FALL RIVER – The best way to add life to downtown is to add people, especially after hours, Anthony Cordeiro said.

The easiest way to do that is to convince people to live there, he added.

Cordeiro’s latest project will test that idea and the market for upscale housing in the city’s core.

The Downtown Development Company LLC will go before the city’s Tax Increment Financing Board Thursday to present plans to build apartments in the Benjamin-Nathan building, 162 Pleasant St., and the former trolley building at 30 Third St.

“You will have 28 units of new housing right in the heart of Fall River,” Cordeiro said. “I think we can create a dynamic in Fall River, to give the area life, especially after hours.”

The plan is to begin a conversion of the Benjamin-Nathan Building by gutting the third and fourth floors to build eight apartments on each floor. The project would also add an elevator, refinish the exterior of the building and renovate the first floor, which now houses offices.

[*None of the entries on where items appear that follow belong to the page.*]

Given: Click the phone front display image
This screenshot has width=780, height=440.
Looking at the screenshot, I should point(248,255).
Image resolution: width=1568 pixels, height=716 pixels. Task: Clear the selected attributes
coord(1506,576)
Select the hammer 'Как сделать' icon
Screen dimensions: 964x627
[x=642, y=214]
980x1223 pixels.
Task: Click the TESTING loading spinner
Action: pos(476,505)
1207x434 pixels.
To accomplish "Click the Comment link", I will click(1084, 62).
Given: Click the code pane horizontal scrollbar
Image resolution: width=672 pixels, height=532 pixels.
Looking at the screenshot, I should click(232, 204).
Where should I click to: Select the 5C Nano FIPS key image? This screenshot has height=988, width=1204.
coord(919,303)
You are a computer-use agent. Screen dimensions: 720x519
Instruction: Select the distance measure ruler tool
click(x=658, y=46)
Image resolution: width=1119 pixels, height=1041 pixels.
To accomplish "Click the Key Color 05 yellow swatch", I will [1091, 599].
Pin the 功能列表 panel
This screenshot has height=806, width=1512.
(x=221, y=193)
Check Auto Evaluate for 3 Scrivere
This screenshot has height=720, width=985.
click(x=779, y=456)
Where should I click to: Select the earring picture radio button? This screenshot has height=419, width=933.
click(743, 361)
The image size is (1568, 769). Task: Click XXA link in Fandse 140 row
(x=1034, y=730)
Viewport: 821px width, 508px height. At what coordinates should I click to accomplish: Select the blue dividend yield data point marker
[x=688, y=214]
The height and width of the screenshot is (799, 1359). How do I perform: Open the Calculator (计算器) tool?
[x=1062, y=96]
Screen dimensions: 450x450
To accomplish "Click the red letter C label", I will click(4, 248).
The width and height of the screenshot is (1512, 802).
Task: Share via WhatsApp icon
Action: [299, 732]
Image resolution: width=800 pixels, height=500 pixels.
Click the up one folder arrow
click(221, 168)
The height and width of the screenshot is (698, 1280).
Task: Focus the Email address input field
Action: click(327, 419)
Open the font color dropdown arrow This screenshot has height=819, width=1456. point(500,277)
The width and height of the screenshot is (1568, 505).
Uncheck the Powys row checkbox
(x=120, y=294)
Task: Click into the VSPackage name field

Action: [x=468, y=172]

After that, work would begin on the third and fourth floors of the building at 30 Third St., directly behind Government Center and the post office. There will be six apartments on each floor there, Cordeiro said.

“The look of the apartments will be identical to the apartments at Commonwealth Landing,” Cordeiro said. Cordeiro developed 103 market rate apartments in the former mill building at 1082 Davol St. along with his partners, Larry Couto and Alan Macomber.

“I won’t reinvent the wheel for this project,” he added. “Eighty percent of the contractors will be contractors I used before.

“We are looking at a seven-month construction cycle. We hope to have the units ready for November.”

Cordeiro is asking for the TIF board to approve the project and provide tax relief similar to the relief given to similar projects.

That approval would allow Cordeiro’s company to then apply to the state Department of Housing and Community Development for tax credits to help finance the project.

“The state tax credits were very helpful in making Commonwealth Landing work financially,” Cordeiro said.

Typically HDIPs are issued as tax credits that developers can then sell to a third party to help offset the cost of redeveloping an older building in a gateway city. Fall River is one of 26 gateway cities in the state.

This is not the last plan for housing in the city center, Cordeiro said. His company is looking at plans to build 128 new apartments on 1.25 acres at the corner of Bedford and Seventh Streets.

“If this is as good as we think it will be, we’ll move forward with the bigger project,” Cordeiro said.

“I believe this will be part of the future of Fall River,” he said. “If you want to change the dynamic, you have to bring in housing.”